Item No. 2: Be willing to commit to your new state. You can only have one domicile, and it’s where you consider your home. If you don’t want to spend enough time in your new location and you are reluctant to make it your home, it’s hard to make it work from a tax standpoint. Besides needing to prove residency in your new location, living in two places can be costly. Let’s say you keep a house in Maryland and buy an inexpensive condo in Florida that you don’t enjoy spending time in beyond a few months in the winter. You would rack up a lot of expenses with carrying costs on both the house and the condo and the added travel expenses for going back and forth.

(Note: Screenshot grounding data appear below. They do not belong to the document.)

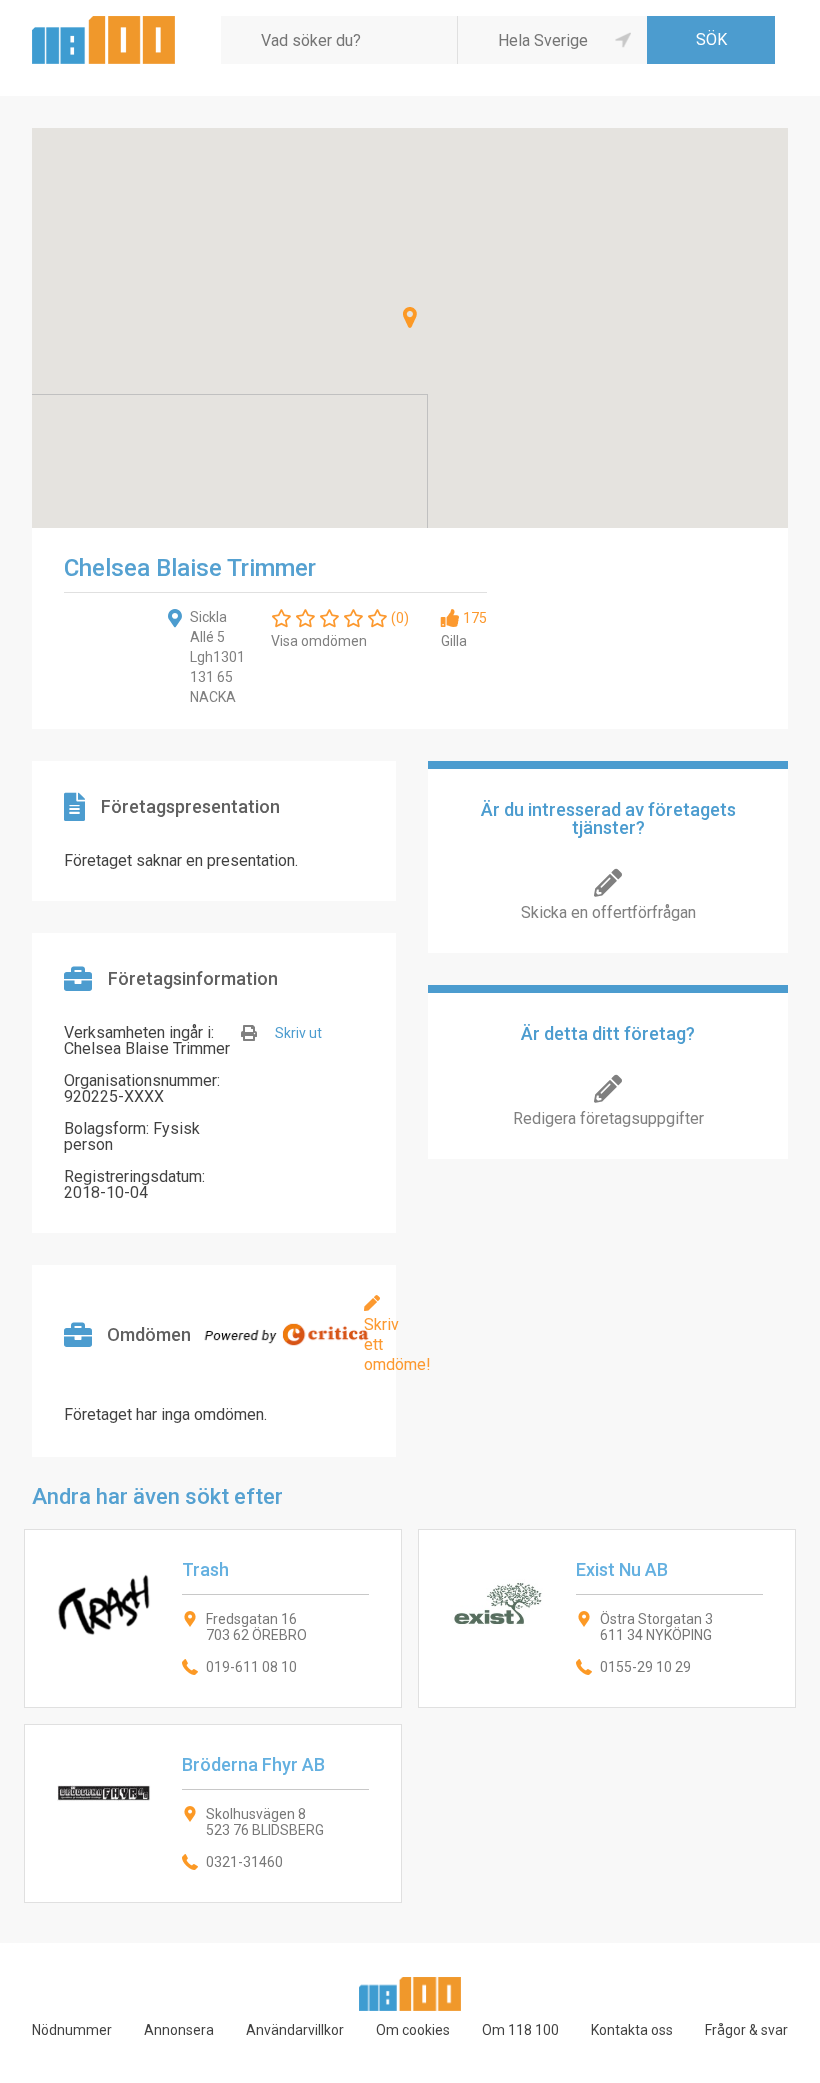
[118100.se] (103, 23)
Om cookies (413, 2030)
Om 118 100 (520, 2030)
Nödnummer (72, 2030)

Even if you sell your house and stay in hotels, returning to your home state frequently to visit friends and family can get expensive.

Before you move, spend time in the new location and consider whether you’ll be satisfied with the quality of health care and the culture and entertainment offerings. Investigate the transportation options in your new community. Visit outside of vacation season and stay for longer periods.

Item No. 3: Be prepared to prove you really moved, particularly if you will have more than one home. Some states, such as California, are particularly aggressive in making sure you cut your ties if you moved to, say, Nevada, for the lower taxes but kept a second residence in California. You need to show you actually took up residence elsewhere. Register to vote, open a bank account, even keep receipts from your new hairdresser. The more you can document the ties to your new community, the more you can prove you really relocated, he says.

Item No. 4: Look at the whole tax picture. In addition to state taxes, be sure to check whether local taxes are high, and research whether taxes and other expenses are on the increase in the state you are moving to. Check if the new state has death taxes, and if so, its rules, and be aware that you need to re-do your estate planning documents for your new state.

Also, if you are still earning income from a business based in your previous home state, you’ll need to file a nonresident tax return and pay taxes on the income. For instance, you’ll need to pay taxes on income from rental properties or an Airbnb. Income from partnerships and corporations can fall into a grey area and you’ll need to find out what you might owe.

Item No. 5: Time your move carefully. Think in the long term so you only have to move once. Your adult kids or other family members who live elsewhere are unpredictable—you could move to escape high taxes only to find you have grandchildren on the way in another state, which may lead you to move twice and spend far more than you saved.

But if it’s a more predictable event, say, you are expecting a deferred compensation payoff after your company has been sold, moving sooner rather than later could make a big difference for you financially. Your payout could be taxed at your new state’s lower tax rate, potentially saving you thousands of dollars.

Running through this checklist may help you figure out whether you are ready to stay or go, but it’s not an easy decision particularly if you’ve been a longtime resident of your current hometown.

Whether you are still working or fully retired, moving to cut your tax bill can save you money. But before you hire the movers, the key is making sure it’s the cost-cutting strategy for you. A conversation with your CPA may be your best step in pre-planning.